"""
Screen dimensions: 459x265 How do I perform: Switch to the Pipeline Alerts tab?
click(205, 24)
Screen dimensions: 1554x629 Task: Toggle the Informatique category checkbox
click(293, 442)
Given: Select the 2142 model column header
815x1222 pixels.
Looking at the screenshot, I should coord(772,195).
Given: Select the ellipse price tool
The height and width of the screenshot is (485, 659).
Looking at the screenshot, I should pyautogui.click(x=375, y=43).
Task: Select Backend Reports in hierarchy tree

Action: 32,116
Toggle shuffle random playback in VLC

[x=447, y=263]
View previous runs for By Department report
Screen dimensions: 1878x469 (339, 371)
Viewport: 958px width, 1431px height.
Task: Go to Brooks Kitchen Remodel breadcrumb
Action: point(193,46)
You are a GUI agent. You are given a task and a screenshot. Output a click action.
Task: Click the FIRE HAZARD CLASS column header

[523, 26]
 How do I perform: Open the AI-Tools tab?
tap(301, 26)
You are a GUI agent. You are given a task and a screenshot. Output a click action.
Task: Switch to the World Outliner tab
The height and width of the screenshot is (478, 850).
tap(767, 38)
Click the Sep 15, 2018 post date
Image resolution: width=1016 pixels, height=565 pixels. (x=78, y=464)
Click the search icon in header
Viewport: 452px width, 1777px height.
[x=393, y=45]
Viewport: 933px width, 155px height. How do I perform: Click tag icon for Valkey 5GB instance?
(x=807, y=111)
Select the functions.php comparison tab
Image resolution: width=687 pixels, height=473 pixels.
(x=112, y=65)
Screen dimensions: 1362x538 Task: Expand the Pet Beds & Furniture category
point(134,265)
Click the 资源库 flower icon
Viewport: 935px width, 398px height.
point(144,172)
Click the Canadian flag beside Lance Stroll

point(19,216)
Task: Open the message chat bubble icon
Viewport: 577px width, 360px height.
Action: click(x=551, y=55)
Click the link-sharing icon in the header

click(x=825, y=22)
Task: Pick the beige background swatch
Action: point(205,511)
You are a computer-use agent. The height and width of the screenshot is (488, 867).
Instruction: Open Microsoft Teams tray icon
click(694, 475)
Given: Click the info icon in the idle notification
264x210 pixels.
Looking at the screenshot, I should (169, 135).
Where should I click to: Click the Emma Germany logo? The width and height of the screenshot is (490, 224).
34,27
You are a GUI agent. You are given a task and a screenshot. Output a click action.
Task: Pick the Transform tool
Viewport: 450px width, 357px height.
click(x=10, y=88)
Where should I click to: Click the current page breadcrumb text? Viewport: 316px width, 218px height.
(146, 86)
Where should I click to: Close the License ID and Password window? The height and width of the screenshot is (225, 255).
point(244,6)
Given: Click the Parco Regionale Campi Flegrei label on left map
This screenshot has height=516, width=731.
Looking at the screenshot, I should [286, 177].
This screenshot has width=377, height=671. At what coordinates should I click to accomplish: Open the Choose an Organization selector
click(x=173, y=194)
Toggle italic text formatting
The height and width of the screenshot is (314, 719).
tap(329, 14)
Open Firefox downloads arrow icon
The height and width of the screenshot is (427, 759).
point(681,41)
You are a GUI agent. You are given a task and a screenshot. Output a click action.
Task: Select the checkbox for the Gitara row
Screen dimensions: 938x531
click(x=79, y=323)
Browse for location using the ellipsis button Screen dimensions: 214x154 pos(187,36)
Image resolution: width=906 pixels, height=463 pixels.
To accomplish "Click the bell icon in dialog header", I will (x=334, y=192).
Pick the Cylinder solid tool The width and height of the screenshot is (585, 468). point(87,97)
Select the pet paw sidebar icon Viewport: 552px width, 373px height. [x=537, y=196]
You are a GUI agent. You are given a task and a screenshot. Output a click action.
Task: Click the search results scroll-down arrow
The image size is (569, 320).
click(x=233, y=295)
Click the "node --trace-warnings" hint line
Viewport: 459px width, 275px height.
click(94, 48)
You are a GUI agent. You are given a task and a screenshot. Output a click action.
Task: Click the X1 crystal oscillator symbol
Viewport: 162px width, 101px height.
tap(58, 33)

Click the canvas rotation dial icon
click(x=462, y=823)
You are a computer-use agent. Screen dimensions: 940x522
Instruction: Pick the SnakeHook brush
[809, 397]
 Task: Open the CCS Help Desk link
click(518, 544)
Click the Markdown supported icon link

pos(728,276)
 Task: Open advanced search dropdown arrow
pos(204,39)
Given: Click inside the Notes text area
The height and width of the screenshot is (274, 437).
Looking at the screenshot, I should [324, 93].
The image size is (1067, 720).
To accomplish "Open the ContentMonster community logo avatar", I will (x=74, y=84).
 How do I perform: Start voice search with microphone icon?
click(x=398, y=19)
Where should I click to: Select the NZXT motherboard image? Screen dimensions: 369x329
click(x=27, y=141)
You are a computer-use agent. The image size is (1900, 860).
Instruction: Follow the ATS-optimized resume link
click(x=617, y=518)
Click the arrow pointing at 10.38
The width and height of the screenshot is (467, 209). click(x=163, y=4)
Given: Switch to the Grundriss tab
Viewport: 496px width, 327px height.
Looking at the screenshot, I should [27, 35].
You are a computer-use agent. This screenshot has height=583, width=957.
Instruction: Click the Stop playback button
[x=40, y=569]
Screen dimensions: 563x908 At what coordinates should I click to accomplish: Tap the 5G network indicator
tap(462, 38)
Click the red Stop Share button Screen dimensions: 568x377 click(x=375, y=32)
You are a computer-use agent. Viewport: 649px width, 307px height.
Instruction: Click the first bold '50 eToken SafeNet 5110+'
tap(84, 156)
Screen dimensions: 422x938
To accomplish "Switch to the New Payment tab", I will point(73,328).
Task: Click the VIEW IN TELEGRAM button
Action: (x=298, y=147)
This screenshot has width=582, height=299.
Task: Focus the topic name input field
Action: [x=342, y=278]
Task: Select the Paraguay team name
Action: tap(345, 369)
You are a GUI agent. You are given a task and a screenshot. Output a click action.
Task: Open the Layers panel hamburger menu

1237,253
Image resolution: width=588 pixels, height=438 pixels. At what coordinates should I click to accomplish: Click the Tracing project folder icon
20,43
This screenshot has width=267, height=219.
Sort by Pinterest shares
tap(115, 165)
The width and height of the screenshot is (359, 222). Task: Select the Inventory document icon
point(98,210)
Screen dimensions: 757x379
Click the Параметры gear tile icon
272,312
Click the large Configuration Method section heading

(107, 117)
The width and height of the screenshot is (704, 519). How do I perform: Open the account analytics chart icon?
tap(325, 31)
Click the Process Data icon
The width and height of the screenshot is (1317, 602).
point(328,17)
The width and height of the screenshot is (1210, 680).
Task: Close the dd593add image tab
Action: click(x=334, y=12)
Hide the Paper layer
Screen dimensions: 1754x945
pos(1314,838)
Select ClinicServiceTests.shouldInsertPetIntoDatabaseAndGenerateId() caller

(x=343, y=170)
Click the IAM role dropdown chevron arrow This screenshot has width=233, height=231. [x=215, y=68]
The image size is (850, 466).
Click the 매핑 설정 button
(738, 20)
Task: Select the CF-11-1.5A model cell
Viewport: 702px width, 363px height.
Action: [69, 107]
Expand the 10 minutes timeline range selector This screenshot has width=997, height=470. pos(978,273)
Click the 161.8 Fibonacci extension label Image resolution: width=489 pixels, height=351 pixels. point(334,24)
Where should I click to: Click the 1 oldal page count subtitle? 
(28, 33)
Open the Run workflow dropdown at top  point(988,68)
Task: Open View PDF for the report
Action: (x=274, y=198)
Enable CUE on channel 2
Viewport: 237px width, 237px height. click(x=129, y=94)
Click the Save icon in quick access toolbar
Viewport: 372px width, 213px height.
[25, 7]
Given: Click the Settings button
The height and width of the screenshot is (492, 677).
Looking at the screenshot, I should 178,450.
"""
Directions for this task
Exactly as given, repeat each line above.

Answer to the problem
Screen dimensions: 459x265 How do I perform: Switch to the Pipeline Alerts tab?
click(205, 24)
Screen dimensions: 1554x629 Task: Toggle the Informatique category checkbox
click(293, 442)
Given: Select the 2142 model column header
815x1222 pixels.
Looking at the screenshot, I should coord(772,195).
Given: Select the ellipse price tool
The height and width of the screenshot is (485, 659).
Looking at the screenshot, I should pyautogui.click(x=375, y=43).
Task: Select Backend Reports in hierarchy tree

Action: 32,116
Toggle shuffle random playback in VLC

[x=447, y=263]
View previous runs for By Department report
Screen dimensions: 1878x469 (339, 371)
Viewport: 958px width, 1431px height.
Task: Go to Brooks Kitchen Remodel breadcrumb
Action: point(193,46)
You are a GUI agent. You are given a task and a screenshot. Output a click action.
Task: Click the FIRE HAZARD CLASS column header

[523, 26]
 How do I perform: Open the AI-Tools tab?
tap(301, 26)
You are a GUI agent. You are given a task and a screenshot. Output a click action.
Task: Switch to the World Outliner tab
The height and width of the screenshot is (478, 850).
tap(767, 38)
Click the Sep 15, 2018 post date
Image resolution: width=1016 pixels, height=565 pixels. (x=78, y=464)
Click the search icon in header
Viewport: 452px width, 1777px height.
[x=393, y=45]
Viewport: 933px width, 155px height. How do I perform: Click tag icon for Valkey 5GB instance?
(x=807, y=111)
Select the functions.php comparison tab
Image resolution: width=687 pixels, height=473 pixels.
(x=112, y=65)
Screen dimensions: 1362x538 Task: Expand the Pet Beds & Furniture category
point(134,265)
Click the 资源库 flower icon
Viewport: 935px width, 398px height.
point(144,172)
Click the Canadian flag beside Lance Stroll

point(19,216)
Task: Open the message chat bubble icon
Viewport: 577px width, 360px height.
Action: click(x=551, y=55)
Click the link-sharing icon in the header

click(x=825, y=22)
Task: Pick the beige background swatch
Action: point(205,511)
You are a computer-use agent. The height and width of the screenshot is (488, 867).
Instruction: Open Microsoft Teams tray icon
click(694, 475)
Given: Click the info icon in the idle notification
264x210 pixels.
Looking at the screenshot, I should (169, 135).
Where should I click to: Click the Emma Germany logo? The width and height of the screenshot is (490, 224).
34,27
You are a GUI agent. You are given a task and a screenshot. Output a click action.
Task: Pick the Transform tool
Viewport: 450px width, 357px height.
click(x=10, y=88)
Where should I click to: Click the current page breadcrumb text? Viewport: 316px width, 218px height.
(146, 86)
Where should I click to: Close the License ID and Password window? The height and width of the screenshot is (225, 255).
point(244,6)
Given: Click the Parco Regionale Campi Flegrei label on left map
This screenshot has height=516, width=731.
Looking at the screenshot, I should [286, 177].
This screenshot has width=377, height=671. At what coordinates should I click to accomplish: Open the Choose an Organization selector
click(x=173, y=194)
Toggle italic text formatting
The height and width of the screenshot is (314, 719).
tap(329, 14)
Open Firefox downloads arrow icon
The height and width of the screenshot is (427, 759).
point(681,41)
You are a GUI agent. You are given a task and a screenshot. Output a click action.
Task: Select the checkbox for the Gitara row
Screen dimensions: 938x531
click(x=79, y=323)
Browse for location using the ellipsis button Screen dimensions: 214x154 pos(187,36)
Image resolution: width=906 pixels, height=463 pixels.
To accomplish "Click the bell icon in dialog header", I will (x=334, y=192).
Pick the Cylinder solid tool The width and height of the screenshot is (585, 468). point(87,97)
Select the pet paw sidebar icon Viewport: 552px width, 373px height. [x=537, y=196]
You are a GUI agent. You are given a task and a screenshot. Output a click action.
Task: Click the search results scroll-down arrow
The image size is (569, 320).
click(x=233, y=295)
Click the "node --trace-warnings" hint line
Viewport: 459px width, 275px height.
click(94, 48)
You are a GUI agent. You are given a task and a screenshot. Output a click action.
Task: Click the X1 crystal oscillator symbol
Viewport: 162px width, 101px height.
tap(58, 33)

Click the canvas rotation dial icon
click(x=462, y=823)
You are a computer-use agent. Screen dimensions: 940x522
Instruction: Pick the SnakeHook brush
[809, 397]
 Task: Open the CCS Help Desk link
click(518, 544)
Click the Markdown supported icon link

pos(728,276)
 Task: Open advanced search dropdown arrow
pos(204,39)
Given: Click inside the Notes text area
The height and width of the screenshot is (274, 437).
Looking at the screenshot, I should [324, 93].
The image size is (1067, 720).
To accomplish "Open the ContentMonster community logo avatar", I will (x=74, y=84).
 How do I perform: Start voice search with microphone icon?
click(x=398, y=19)
Where should I click to: Select the NZXT motherboard image? Screen dimensions: 369x329
click(x=27, y=141)
You are a computer-use agent. The image size is (1900, 860).
Instruction: Follow the ATS-optimized resume link
click(x=617, y=518)
Click the arrow pointing at 10.38
The width and height of the screenshot is (467, 209). click(x=163, y=4)
Given: Switch to the Grundriss tab
Viewport: 496px width, 327px height.
Looking at the screenshot, I should [27, 35].
You are a computer-use agent. This screenshot has height=583, width=957.
Instruction: Click the Stop playback button
[x=40, y=569]
Screen dimensions: 563x908 At what coordinates should I click to accomplish: Tap the 5G network indicator
tap(462, 38)
Click the red Stop Share button Screen dimensions: 568x377 click(x=375, y=32)
You are a computer-use agent. Viewport: 649px width, 307px height.
Instruction: Click the first bold '50 eToken SafeNet 5110+'
tap(84, 156)
Screen dimensions: 422x938
To accomplish "Switch to the New Payment tab", I will point(73,328).
Task: Click the VIEW IN TELEGRAM button
Action: (x=298, y=147)
This screenshot has width=582, height=299.
Task: Focus the topic name input field
Action: [x=342, y=278]
Task: Select the Paraguay team name
Action: tap(345, 369)
You are a GUI agent. You are given a task and a screenshot. Output a click action.
Task: Open the Layers panel hamburger menu

1237,253
Image resolution: width=588 pixels, height=438 pixels. At what coordinates should I click to accomplish: Click the Tracing project folder icon
20,43
This screenshot has width=267, height=219.
Sort by Pinterest shares
tap(115, 165)
The width and height of the screenshot is (359, 222). Task: Select the Inventory document icon
point(98,210)
Screen dimensions: 757x379
Click the Параметры gear tile icon
272,312
Click the large Configuration Method section heading

(107, 117)
The width and height of the screenshot is (704, 519). How do I perform: Open the account analytics chart icon?
tap(325, 31)
Click the Process Data icon
The width and height of the screenshot is (1317, 602).
point(328,17)
The width and height of the screenshot is (1210, 680).
Task: Close the dd593add image tab
Action: click(x=334, y=12)
Hide the Paper layer
Screen dimensions: 1754x945
pos(1314,838)
Select ClinicServiceTests.shouldInsertPetIntoDatabaseAndGenerateId() caller

(x=343, y=170)
Click the IAM role dropdown chevron arrow This screenshot has width=233, height=231. [x=215, y=68]
The image size is (850, 466).
Click the 매핑 설정 button
(738, 20)
Task: Select the CF-11-1.5A model cell
Viewport: 702px width, 363px height.
Action: [69, 107]
Expand the 10 minutes timeline range selector This screenshot has width=997, height=470. pos(978,273)
Click the 161.8 Fibonacci extension label Image resolution: width=489 pixels, height=351 pixels. point(334,24)
Where should I click to: Click the 1 oldal page count subtitle? 
(28, 33)
Open the Run workflow dropdown at top  point(988,68)
Task: Open View PDF for the report
Action: (x=274, y=198)
Enable CUE on channel 2
Viewport: 237px width, 237px height. click(x=129, y=94)
Click the Save icon in quick access toolbar
Viewport: 372px width, 213px height.
[25, 7]
Given: Click the Settings button
The height and width of the screenshot is (492, 677).
Looking at the screenshot, I should 178,450.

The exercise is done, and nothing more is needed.